• [Textauszug]
=======

Auf der Hannover Messe hat einmal Catena-X seine Ergebnisse vorgestellt. Auch Factory-X war vertreten, wo wir gezeigt haben, welche Anwendungsfälle wir im Projekt haben und was wir auch von Catena-X und aus anderen Datenraumprojekten nutzen.

Denn das ist ja ganz wichtig, dass diese Basis-Services, die ja Open Source sind, dann auch von weiteren Projekten genutzt werden können und angereichert werden, erweitert werden, wo dann wieder weitere Firmen drauf aufsetzen können. Denn das ist ja das Ziel, dass man diesen Open-Source-Ansatz hat, sodass dann auch die Software dahinter weiter genutzt wird.

Warum sollte denn Ihrer Meinung nach jedes deutsche Industrieunternehmen bei Manufacturing-X mitmachen?

Sauer: Jedes deutsche Unternehmen sollte mitmachen, weil das Thema Digitalisierung für alle Unternehmen relevant ist. Wenn man seine Investitionen nicht in den Sand setzen will, ist es sinnvoll, sich einer größeren Community anzuschließen. Weil man als Einzelfirma die Digitalisierung nicht so voranbringen kann, als wenn man das im Team macht.

=======

• [Datenblock]
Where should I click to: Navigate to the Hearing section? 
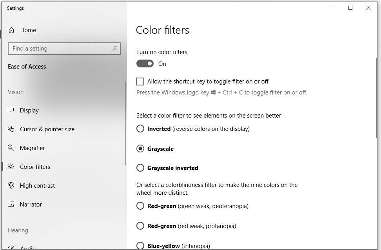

=======

• [Aufgaben]
• 1. Wiederhole aus dem Text über Manufacturing-X wörtlich den Teil, der mit „Denn das ist ja ganz“ anfängt und bis einschließlich „bei Manufacturing-X mitmachen?“ geht.
• 2. Nimm den Text über Manufacturing-X dort auf, wo er endet, und schreib ihn weiter.

• [Lösungen]
• 1.
Denn das ist ja ganz wichtig, dass diese Basis-Services, die ja Open Source sind, dann auch von weiteren Projekten genutzt werden können und angereichert werden, erweitert werden, wo dann wieder weitere Firmen drauf aufsetzen können. Denn das ist ja das Ziel, dass man diesen Open-Source-Ansatz hat, sodass dann auch die Software dahinter weiter genutzt wird.

Warum sollte denn Ihrer Meinung nach jedes deutsche Industrieunternehmen bei Manufacturing-X mitmachen?

• 2.
Es ist auch sinnvoll, dass Anwender – also Maschinenbauer, Komponentenhersteller, Systemintegratoren und so weiter – jetzt nicht anfangen, Digitalisierungslösungen allein zu entwickeln. In den letzten zehn Jahren hat sich einfach gezeigt, dass das nicht zum Erfolg führt. Es ist sinnvoll, sich mit Firmen zusammen zu tun und dann gemeinsam Lösungen zu entwickeln, die dann auch firmenspezifisch oder firmenübergreifend genutzt werden können.

Wir machen es als Deutschland ja auch nicht allein, sondern wir suchen internationale Partner. Die haben wir inzwischen auch gefunden. Mit denen setzen wir Manufacturing-X gemeinsam auf, sodass es auch international taugliche Lösungen gibt. Das ist auch logisch, weil unsere exportorientierten Firmen ja nicht nur in Deutschland unterwegs sind, sondern weltweit.

Darum ist es sinnvoll, dass man Verbündete sucht, die auch auf diesem Open-Source-Gedanken aufsetzen und dann Lösungen bauen, die interoperabel in diesen Manufacturing-X-Baukasten reinpassen.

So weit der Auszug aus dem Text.